- Direction
Reproduce word for word the part of the Moore Nature Reserve page below that opens with the words "Moore Nature Reserve is" and closes with "Reserve car park.".

- Supplied passage

Places to see birds

Moore Nature Reserve Warrington

Moore Nature Reserve Warrington
Moore nature reserve Lake - Laura Bimson

Moore Nature Reserve is situated between the Manchester Ship Canal and the River Mersey. The 200-acre site has been managed as a nature reserve since 1991, after being used as farmland and for sand quarrying. Today the reserve can boast five large lakes surrounded by extensive woodland, meadows and wetlands, made accessible by a network of paths and bird hides. Its many habitats provide a home for a variety of birds, mammals, insects, plants. The reserve is open to the public at all times, 365 days a year.
From the A56 (from Warrington of the M56 J11) turn at the traffic lights opposite the Walton Arms public house, following the sign for Moore. From Moore village turn right into Moore Lane. Follow this road over the swingbridge, becomes Lapwing Lane then turn right immediately after, to arrive at Moore Nature Reserve car park.

The reserve is one of the best bird watching sites in Cheshire, known for its varied bird life, including all five species of British owl and all three species of woodpecker. Throughout the seasons a variety of wildlife can be seen. Spring and summer bring a host of wonderful wildflowers including many orchids, and a large array of dragonflies. In autumn many fantastic fungi can be found.

- Data records
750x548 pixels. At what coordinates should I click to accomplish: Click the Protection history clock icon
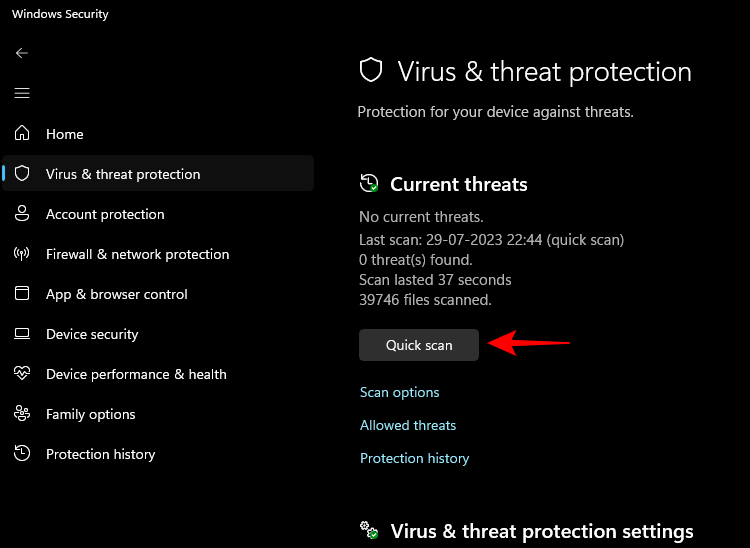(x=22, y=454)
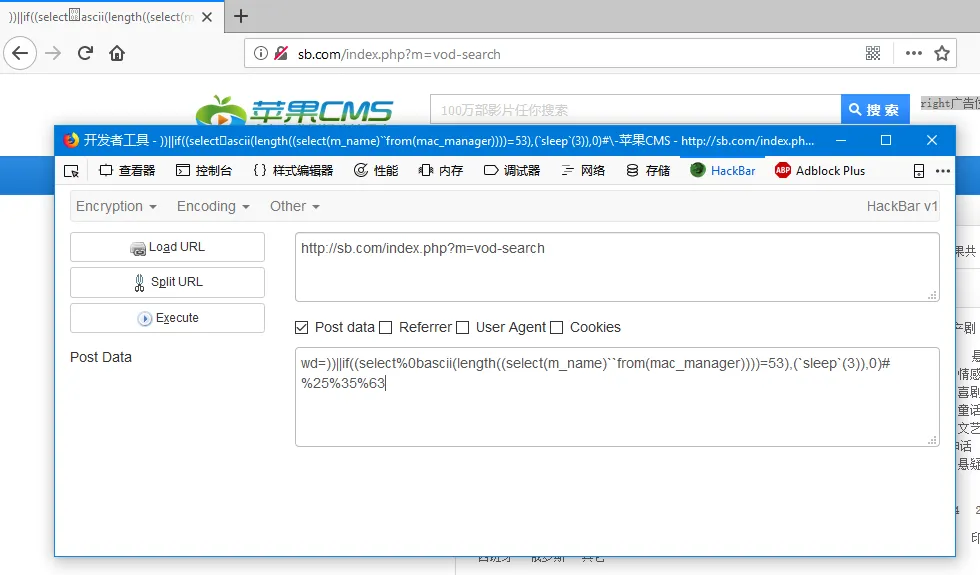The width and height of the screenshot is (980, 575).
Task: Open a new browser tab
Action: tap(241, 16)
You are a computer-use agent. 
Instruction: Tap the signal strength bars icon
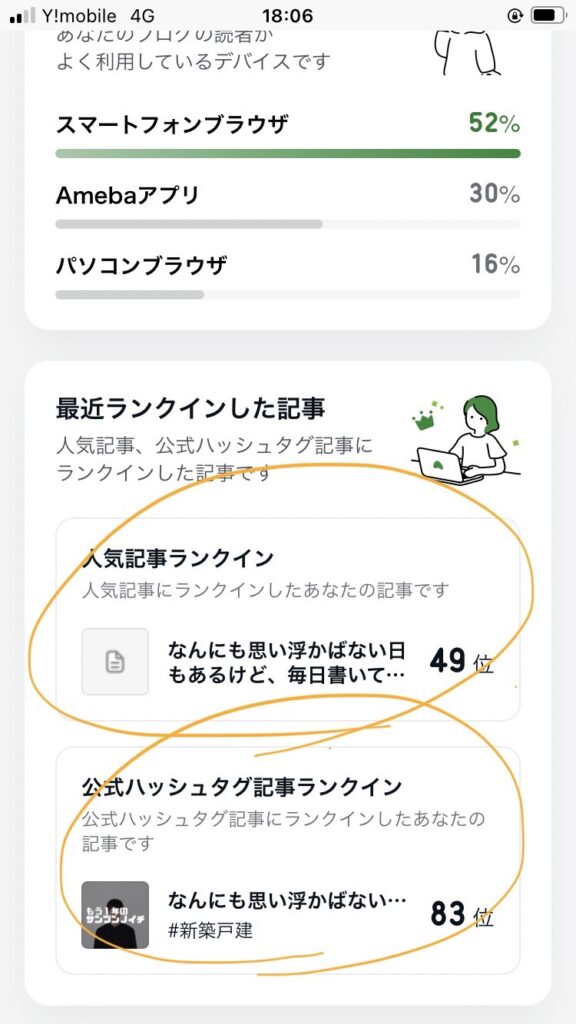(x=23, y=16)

- Written answer
Moore Nature Reserve is situated between the Manchester Ship Canal and the River Mersey. The 200-acre site has been managed as a nature reserve since 1991, after being used as farmland and for sand quarrying. Today the reserve can boast five large lakes surrounded by extensive woodland, meadows and wetlands, made accessible by a network of paths and bird hides. Its many habitats provide a home for a variety of birds, mammals, insects, plants. The reserve is open to the public at all times, 365 days a year.
From the A56 (from Warrington of the M56 J11) turn at the traffic lights opposite the Walton Arms public house, following the sign for Moore. From Moore village turn right into Moore Lane. Follow this road over the swingbridge, becomes Lapwing Lane then turn right immediately after, to arrive at Moore Nature Reserve car park.